Месть магам
Коммерсанты в форме. — Кухонный нож в электрощите. — «Мы занимались черной магией». — РУБОП из Балашихи. — Девять лет за один разговор. — Тюремные отморозки. — «Я стал жертвой обстоятельств».
— А вот за что мне прилепили ярлык бандита? Я вам скажу всю правду…
Шумно втянув воздух, осужденный И. выдает почти скороговоркой:
— Брал нас отдел по борьбе с организованной преступностью, тогда он располагался на Шаболовке, 6. И наши интересы с ними тесно соприкоснулись. Потому что они сами крышевали несколько салонов…
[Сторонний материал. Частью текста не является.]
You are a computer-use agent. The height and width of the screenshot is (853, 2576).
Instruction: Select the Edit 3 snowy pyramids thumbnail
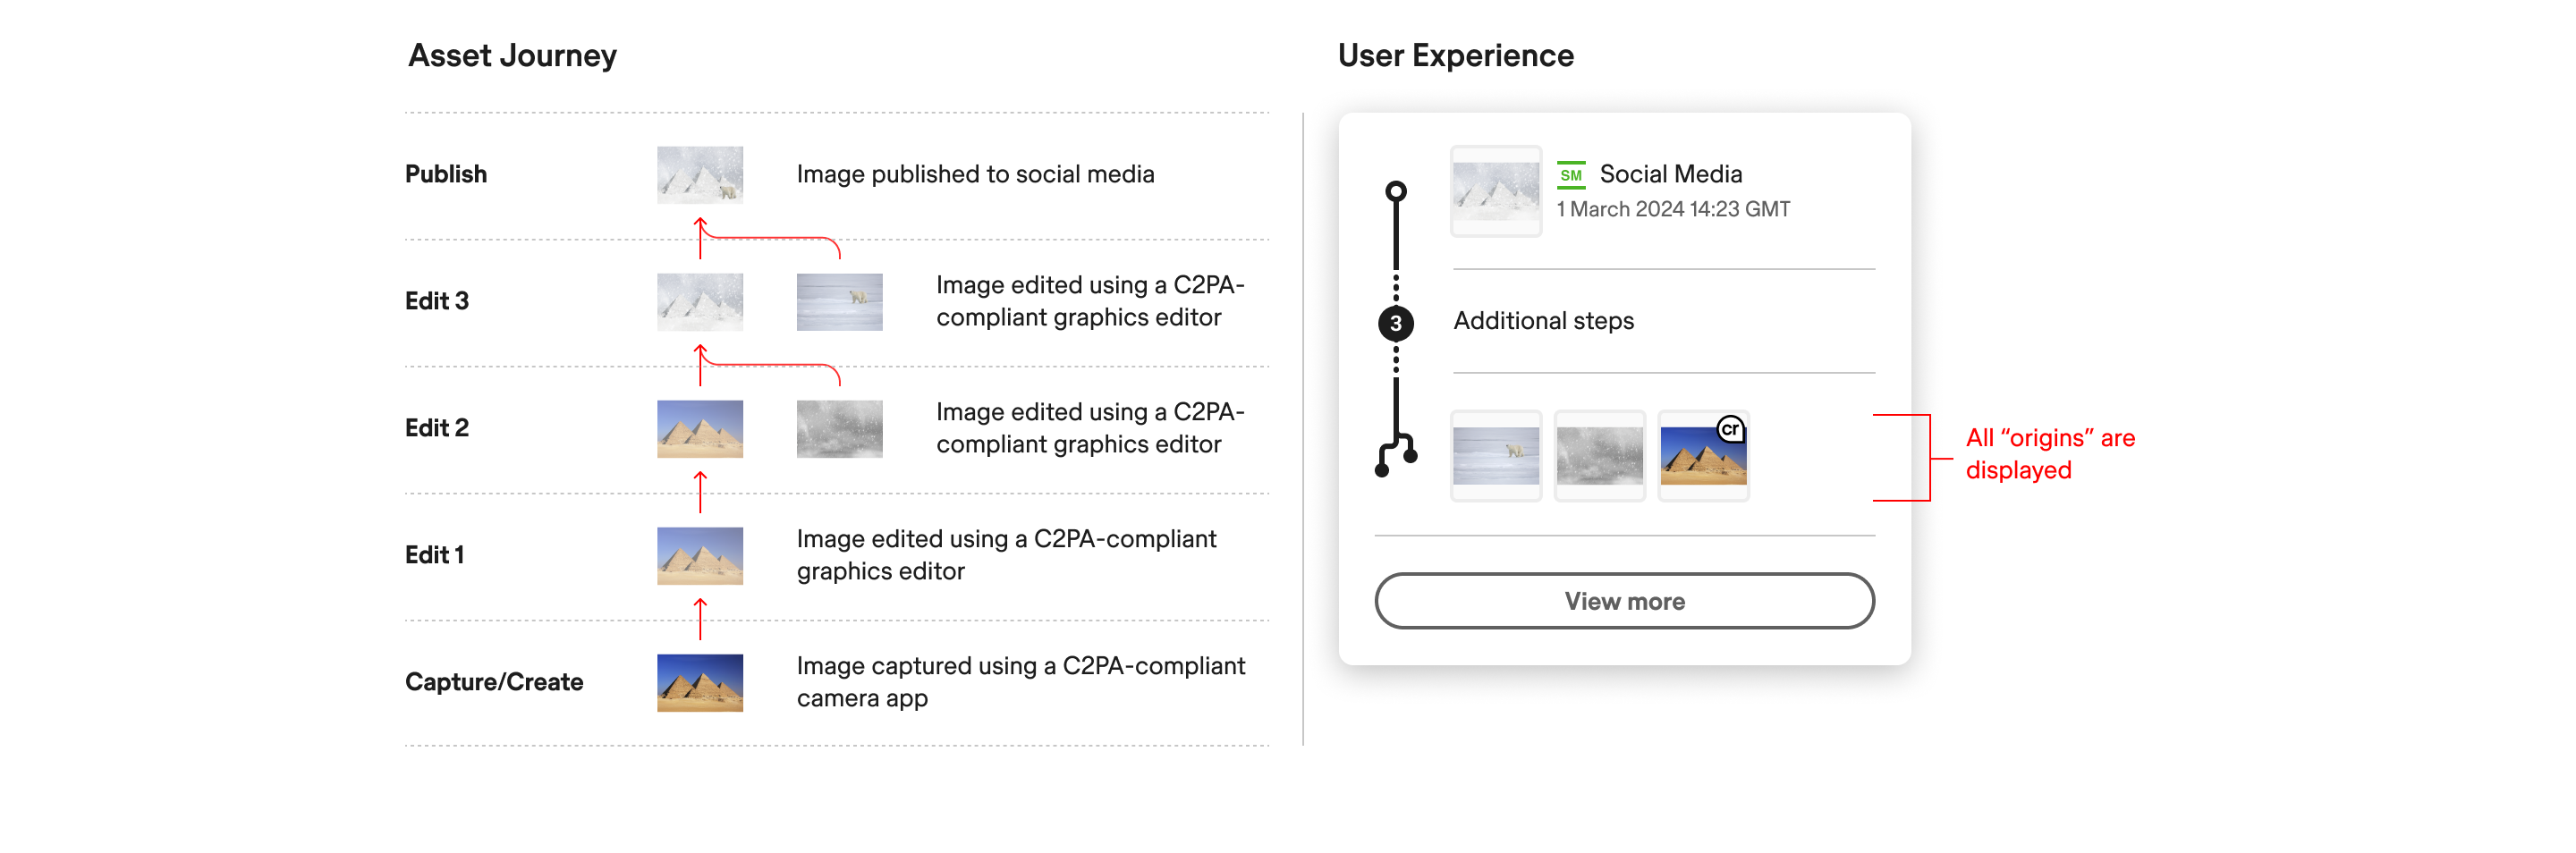click(x=699, y=302)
Понизив голос, осужденный продолжил:
— Я знаю об этом, потому и рассказываю. Я же не мальчик. Да, они крышевали несколько салонов. И когда меня взяли, посадили в машину, и один такой дяденька говорит-предлагает мне, чтобы нам с ними мирно разойтись, кхе-кхе… ну смешно! Я посмотрел на него и промолчал. Он тогда говорит: «Ладно, поехали».
Осужденный И.
— Я родом из Московской области, города Балашихи. Последние пять лет, после армии, я работал в уголовном розыске. Оперуполномоченным. Имею высшее образование. По роду своей деятельности… хотел в другое место перевестись… у нас там новый начальник пришел, потихоньку стали выгребать всех старых сотрудников. Я в отпуске как раз в это время был. Ну, пришел потом, смотрю, что там уже из моих знакомых никого не осталось. Думаю, ладно, я тоже потихонечку куда-нибудь переберусь. Написал рапорт, а меня не переводят…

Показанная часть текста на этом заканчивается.